A convenient money structure for the CLR which carefully handles rounding and currency types.

NOTE: source now at: https://bitbucket.org/rplaire/money-type-for-the-clr

Background

The CLR doesn't include a native money type. This could be seen as a shortcoming, or a reasonable design decision, given that it is an object-oriented framework, and adding your own type to encapsulate the data and behavior you need is pretty much its reason of being.

Money, however, is a type which is so primitive, and so pervasive, that it's absence is notable. Other primitive types are built in, after all. Martin Fowler considers this in Patterns of Enterprise Application Architecture [PEAA]:

A large proportion of the computers in this world manipulate money, so it's always puzzled me that money isn't actually a first class data type in any mainstream programming language. The lack of a type causes problems, the most obvious surrounding currencies. ...
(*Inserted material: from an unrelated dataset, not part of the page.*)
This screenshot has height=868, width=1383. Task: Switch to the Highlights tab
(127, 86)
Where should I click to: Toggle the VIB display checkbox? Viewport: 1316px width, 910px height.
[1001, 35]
The good thing about object-oriented programming is that you can fix these problems by creating a Money class that handles them. Of course, it's still surprising that none of the mainstream base class libraries actually do this. (p. 488)

Approach

Money
In [PEAA], Martin Fowler and Matt Foemmel's example shows Money as an object with value semantics. In .Net, a value type is a first-class entity, and so it makes sense to combine these two and make Money a value type. This should also help deal with the issue of performance the authors bring up, since value types are not reference counted on the heap, meaning less pressure on the GC and therefore higher performance.
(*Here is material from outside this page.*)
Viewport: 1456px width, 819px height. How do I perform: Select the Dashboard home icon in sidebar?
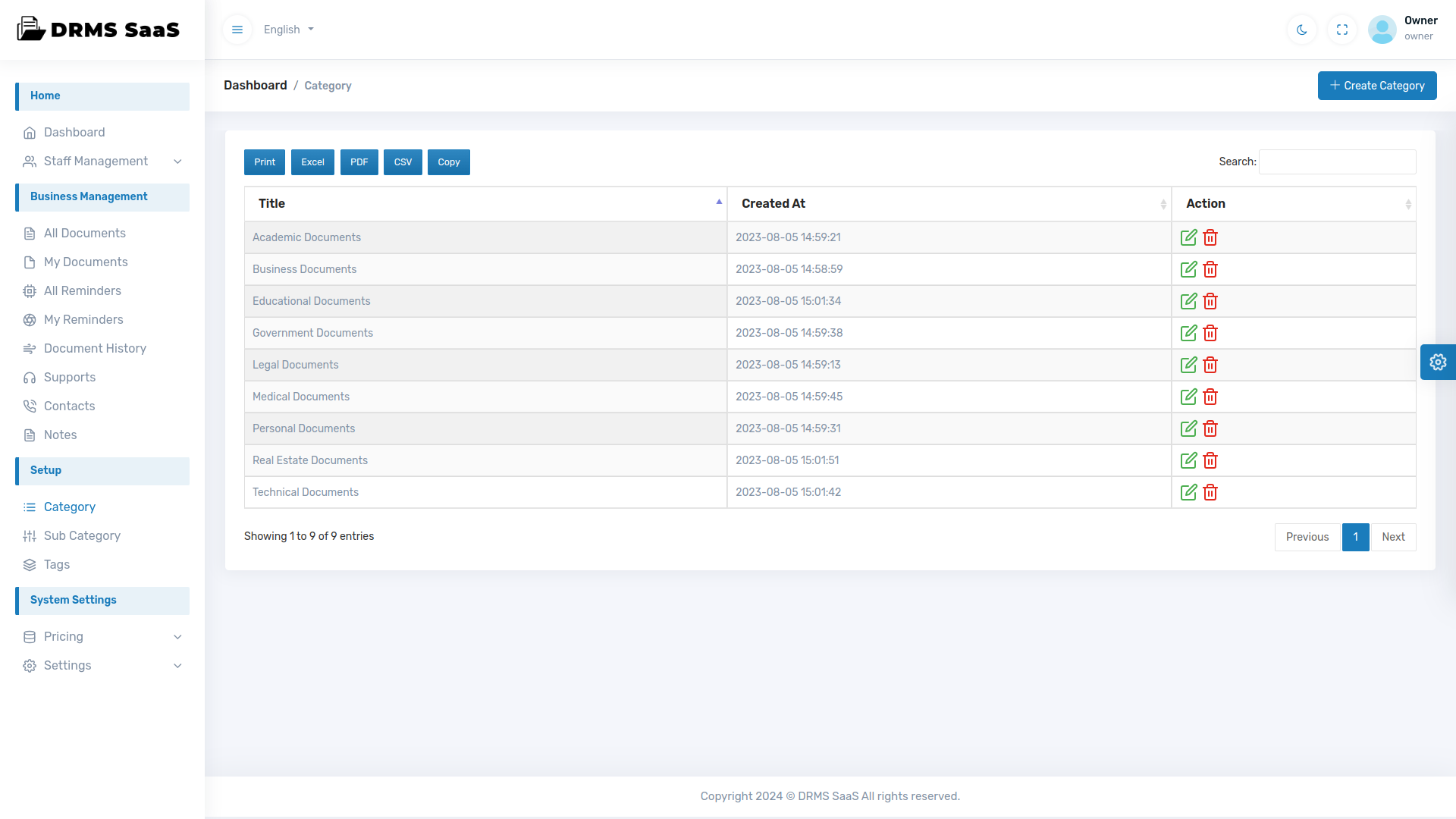(30, 133)
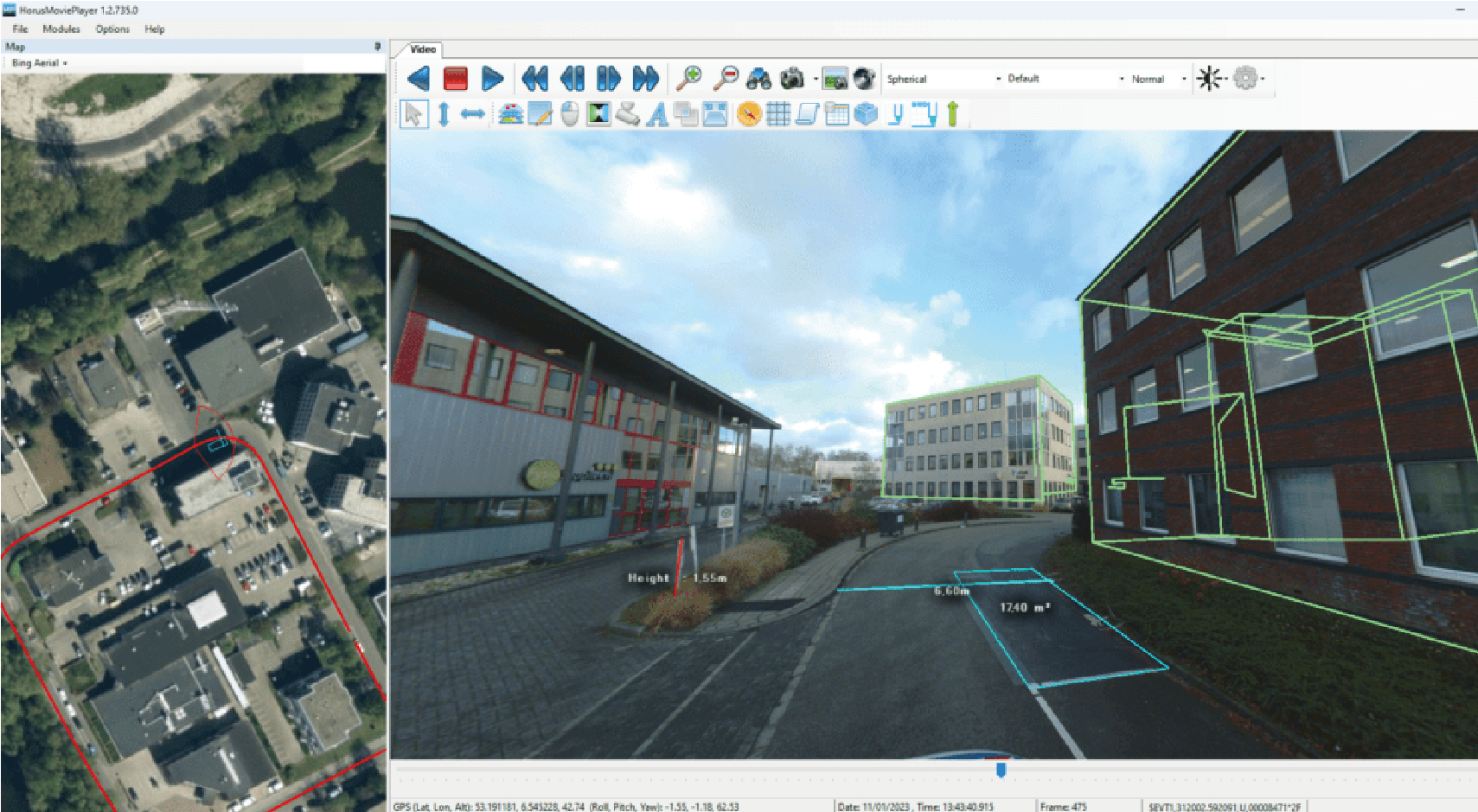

Also in [PEAA], the underlying type used to store the value was an Int64 (long). The authors then scale the value by some power of 10 (0 - 3) to represent fractional units. In this type, I opted to represent the fraction as a completely separate Int32, which is scaled by 10^9 (the largest power of 10 which fits into an Int32). This allows storing much smaller fractions, which is useful for intermediate computations. Due to this, the type a fixed-decimal point numeric representation. This is how relational databases often store money, so it makes a natural fit. Another alternative was to represent the money value with a System.Decimal, as is done here: http://www.noticeablydifferent.com/CodeSamples/Money.aspx. The problem with this approach is that System.Decimal is a binary floating-point type, and binary floating-point types give us all sorts of headaches when computing with them and not treating the round-off with extreme care. These issues can be avoided by working with whole numbers and scaling to represent fractions.
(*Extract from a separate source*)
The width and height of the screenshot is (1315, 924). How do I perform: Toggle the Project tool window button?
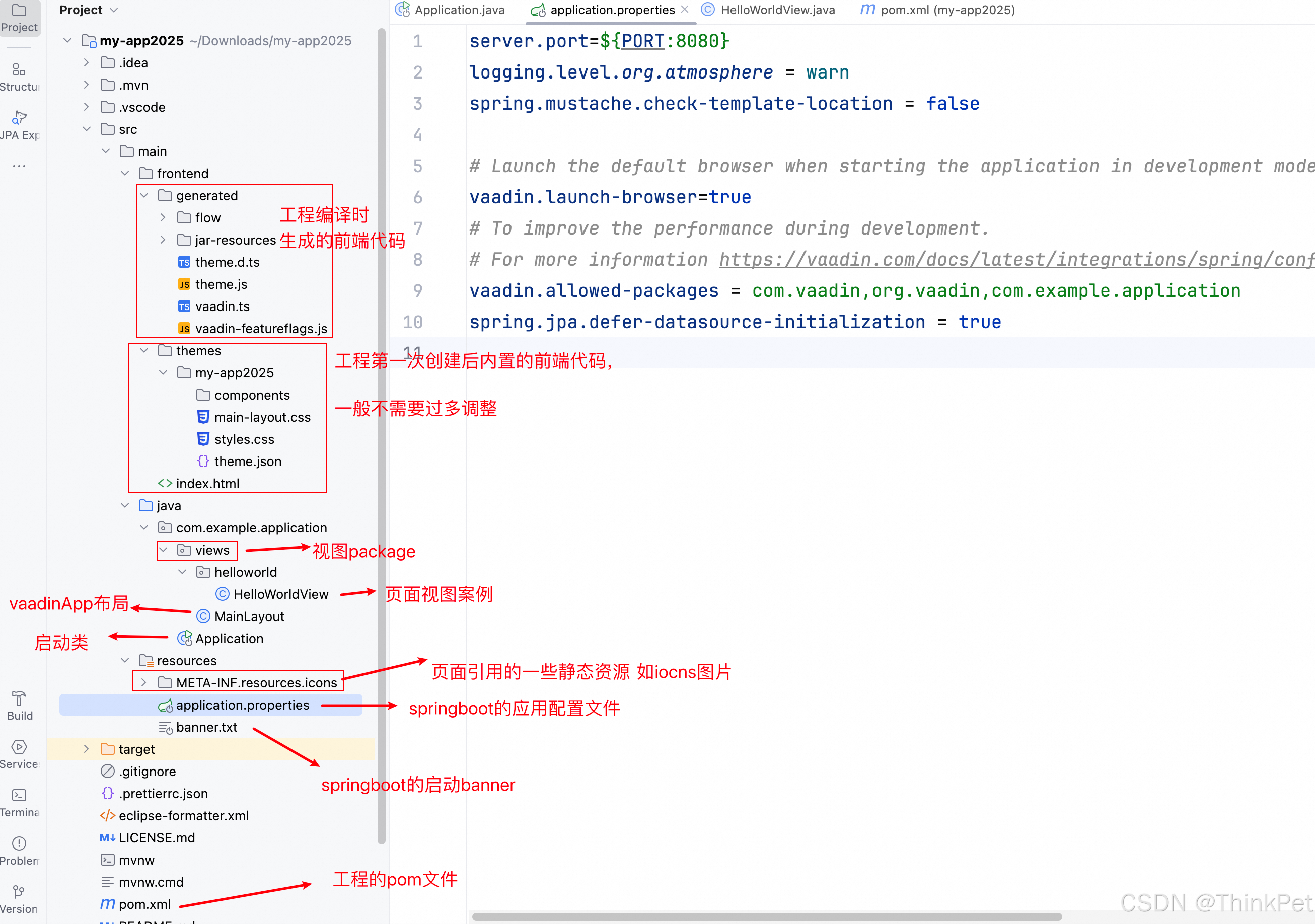pyautogui.click(x=19, y=17)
I opted to separate the responsibility to allocate money in a defined distribution into another class: MoneyDistributor. The reasons for this are that I think it helps readability and conscientious use, and having both a divide operation and an allocate operation on the money class seemed to be a bit of a conflict of interest. By separating out the responsibility for not losing (or gaining!) fractions of money into a separate class, I force Money to admit that it can't really do a good job at dividing itself up, and rather entrusts this to another class. Further, this then allows subclassing of MoneyDistributor for custom behavior, which can no longer be done with Money, since it is a value type.

Currency
With regard to the Currency aspect of the type, .Net doesn't have this, but Java does. Java follows ISO 4217, and so it is pretty safe to add something like this to .Net - just follow the spec. My first inclination was to just make a Currency class with static fields: one for each currency. However, Jason Hunt's implementation used a CultureInfo instance to represent the currency, and it got me to think about how this is already somewhat present in the BCL. Since the CultureInfo classes are built around an Int32 identifier known as the LCID, it seems reasonable to use this as the currency identifier as well. However, after some observation, this appears not to be a sound approach: not only are the culture-to-currency relationships not 1-to-1, but they are also not N-to-1, since some cultures use more than one currency. In the end, I used the ISO spec to generate some lookup tables, and keep everything related based on the ISO numeric code for any given currency. This code is an Int32, and this serves as the only field in a Currency instance, allowing me to represent the Currency as a value type as well, making serialization of Money quite simple: there are no reference fields in it! One last functionality of currency to point out: IFormatProvider is implemented on it, so that when ToString() is called on Money, the associated Currency instance is passed with it and it gets formatted as expected.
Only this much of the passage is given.